58 MCOs to Pull Out of Medicare+Choice Program, Cut Services in 2002
Medicare+Choice plans will drop about 536,000 seniors next year, HHS announced last Friday, the Washington Post reports (Okie, Washington Post, 9/22). Fifty-eight health plans said that they will withdraw or cut back services (AP/Omaha World-Herald, 9/23). Most of the seniors who will lose their current HMO coverage will be able to find another Medicare+Choice plan in their area, but about 38,000 seniors who live in areas with no other HMO plan will have to return to traditional fee-for-service Medicare. While there is no "national breakdown" showing which areas the pullouts will impact, most of those affected live in urban and suburban areas, American Association of Health Plans president Karen Ignagni said (Washington Post, 9/22). Last year, health plans covering about one million seniors ended their participation in Medicare+Choice (AP/Omaha World Herald, 9/23). Centers for Medicare and Medicaid Services administrator Tom Scully said, "Though we are disappointed with the further program contraction, the number of beneficiaries who are affected by the decisions is smaller than many had predicted and lower than [the number] affected last year" (Rundle, Wall Street Journal, 9/24).

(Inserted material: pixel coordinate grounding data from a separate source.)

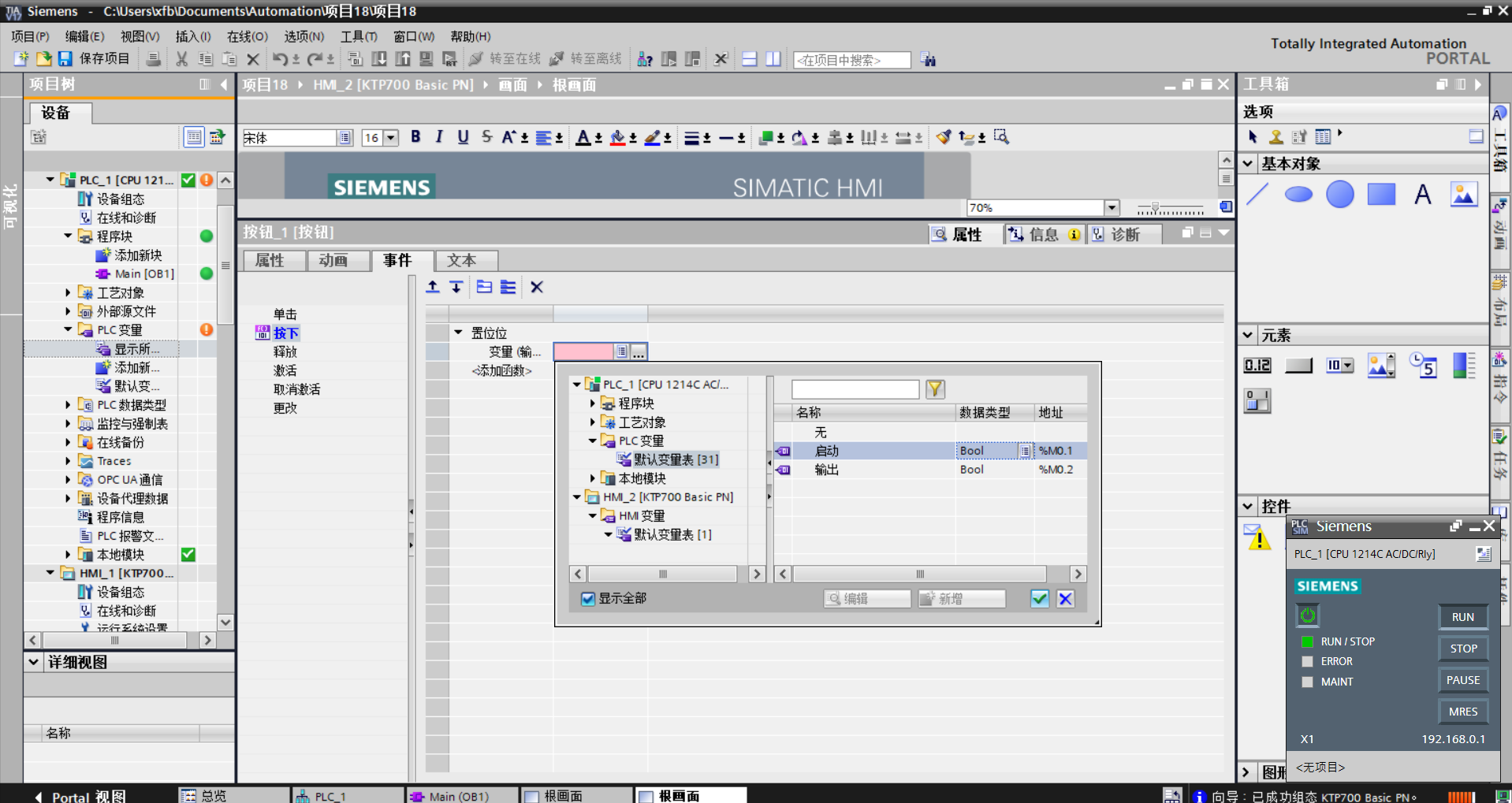Click the filter funnel icon in tag picker
The image size is (1512, 803).
[x=935, y=388]
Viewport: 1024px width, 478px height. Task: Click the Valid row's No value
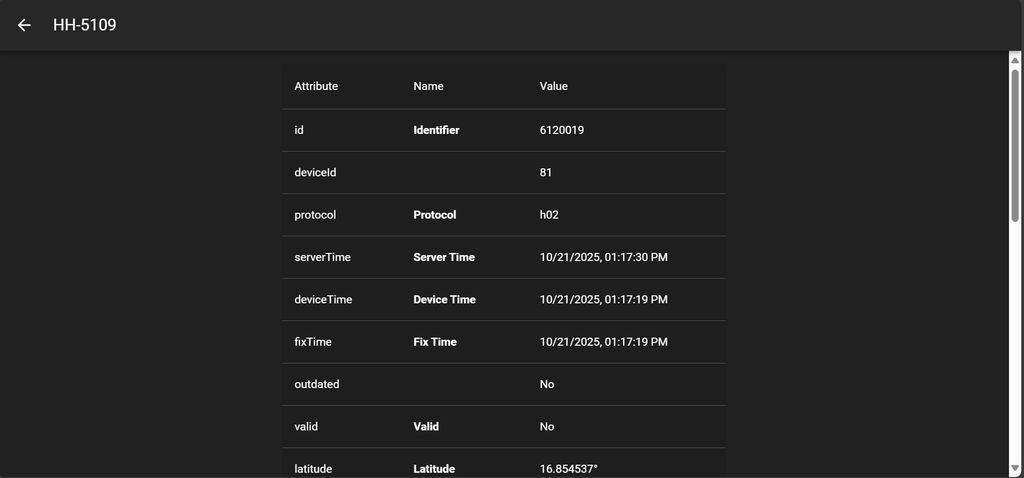click(547, 427)
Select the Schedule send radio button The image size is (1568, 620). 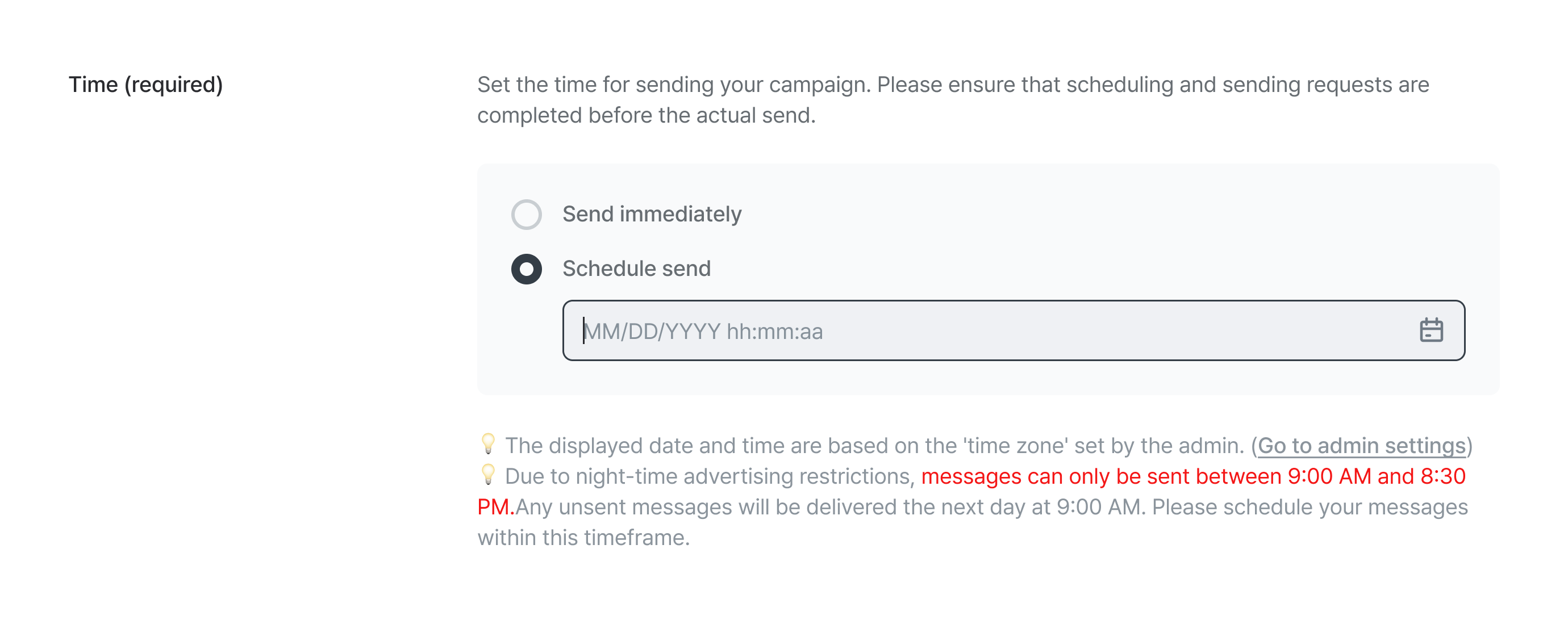[x=527, y=269]
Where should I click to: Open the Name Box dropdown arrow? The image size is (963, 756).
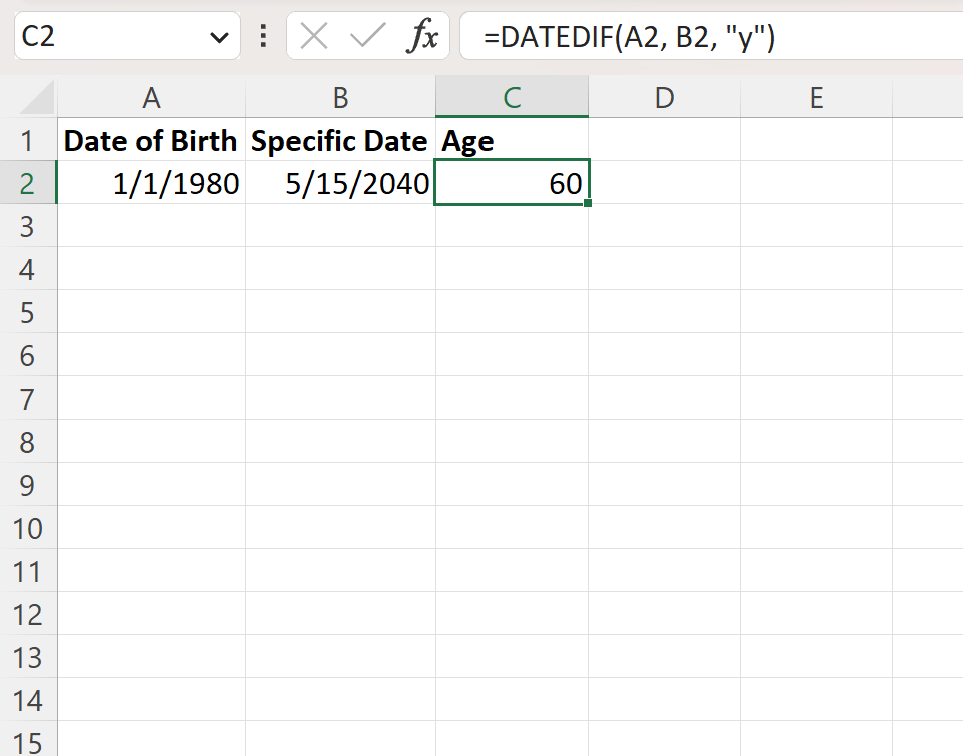tap(218, 38)
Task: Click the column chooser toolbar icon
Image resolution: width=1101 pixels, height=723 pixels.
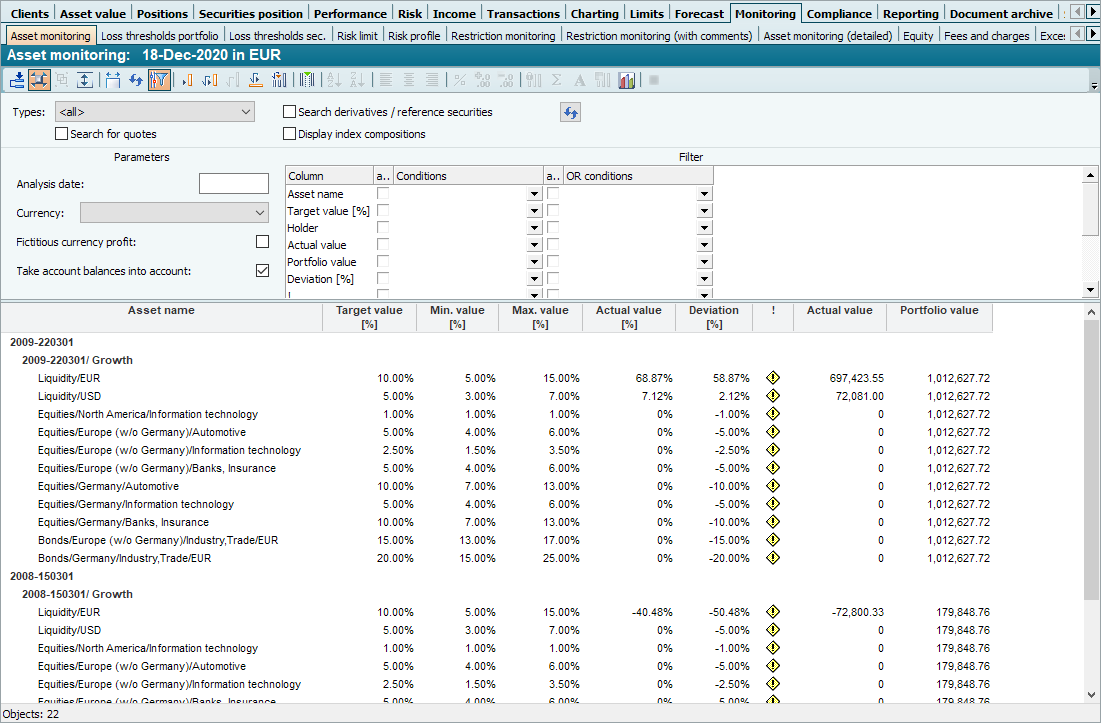Action: point(306,80)
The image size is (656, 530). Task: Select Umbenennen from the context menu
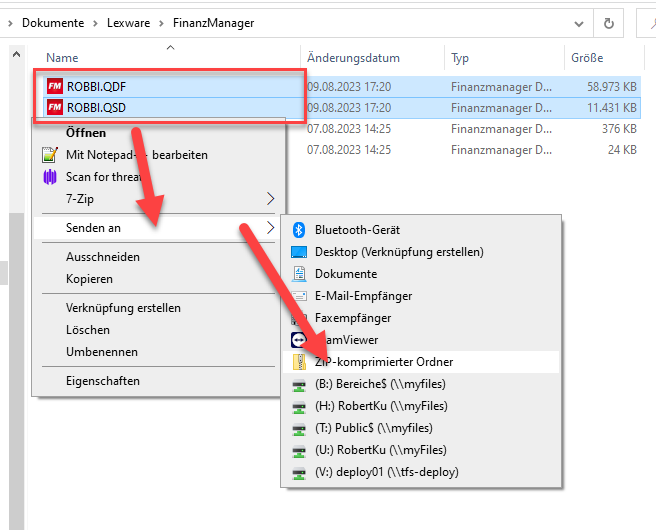(101, 352)

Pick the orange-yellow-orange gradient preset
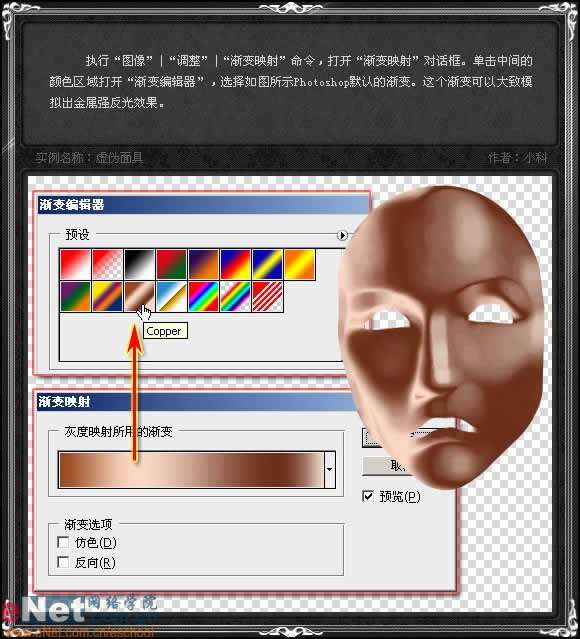300,264
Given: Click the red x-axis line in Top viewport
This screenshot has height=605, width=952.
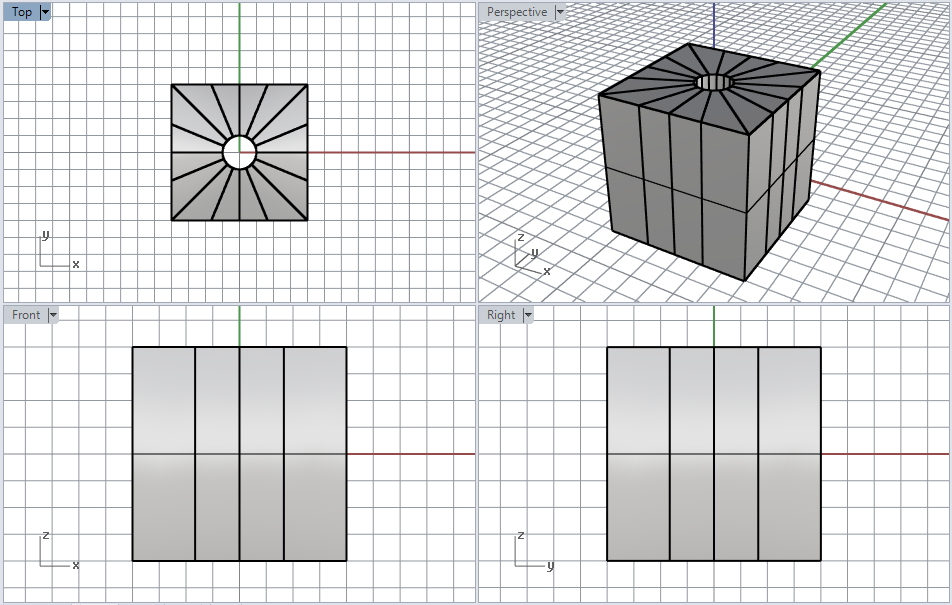Looking at the screenshot, I should (400, 153).
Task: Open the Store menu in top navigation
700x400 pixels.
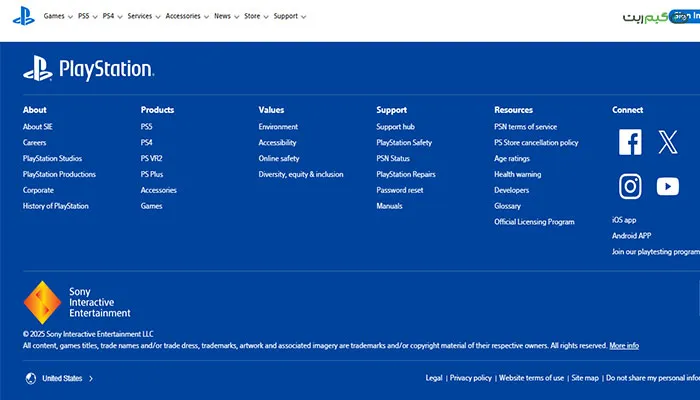Action: coord(256,16)
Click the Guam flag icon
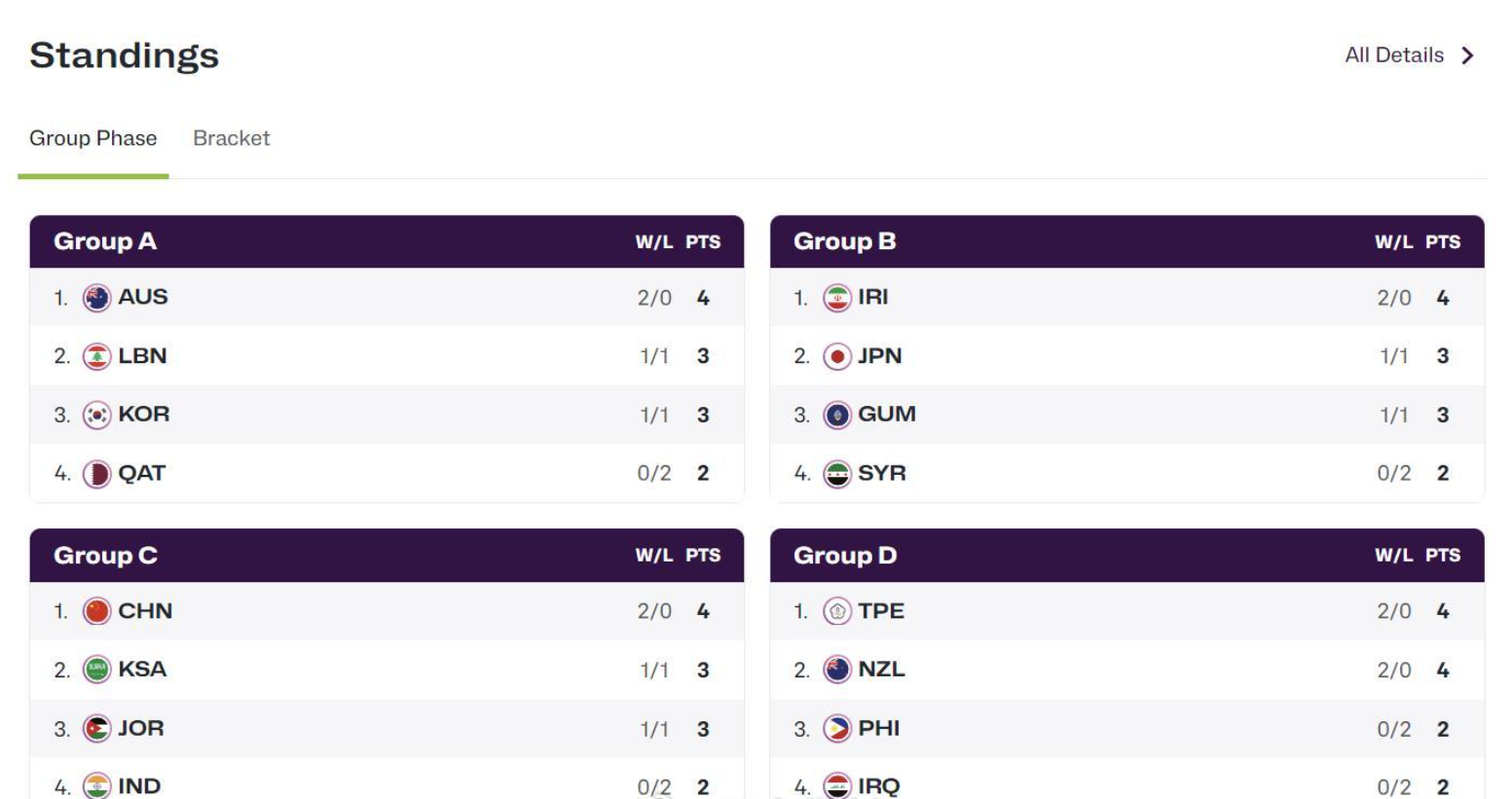This screenshot has height=799, width=1512. tap(836, 415)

Many plans cited increasing health costs as the reason for withdrawing from the program. Howard Phanstiel, PacifiCare's president and CEO, said, "The disparity between what Medicare really costs and what it is willing to pay is widening to unsustainable levels. As a result, we have few alternatives left other than to leave long-standing members, raise prices and in many cases significantly reduce member benefits" (Scripps Howard News Service/Nando Times, 9/21). Ignagni said, "We have a program where costs are outstripping reimbursement by six to one." But she added that if not for Medicare "givebacks" increasing payments to hospitals and insurers over the last two years, regulatory changes implemented by the Bush administration and "promises of further relief," more plans would have dropped out of Medicare+Choice (CongressDaily, 9/21). The pullouts "raise questions about the future" of a plan by President Bush to "revamp" Medicare by "giving private health plans a much larger role," the New York Times reports. That plan proposes doubling the number of Medicare beneficiaries in Medicare+Choice plans by 2005 (New York Times, 9/22). CMS "is still committed to Medicare reform before Congress adjourns," Scully said (Wall Street Journal, 9/24). In a release, House Ways and Means Committee Chair Bill Thomas (R-Calif.) called for increased payments to Medicare MCOs, saying, "The current reimbursement formula fails to pay the true cost of health care. We are drafting legislation that would entice these plans back into the program so seniors have additional choices" (Washington Post, 9/22).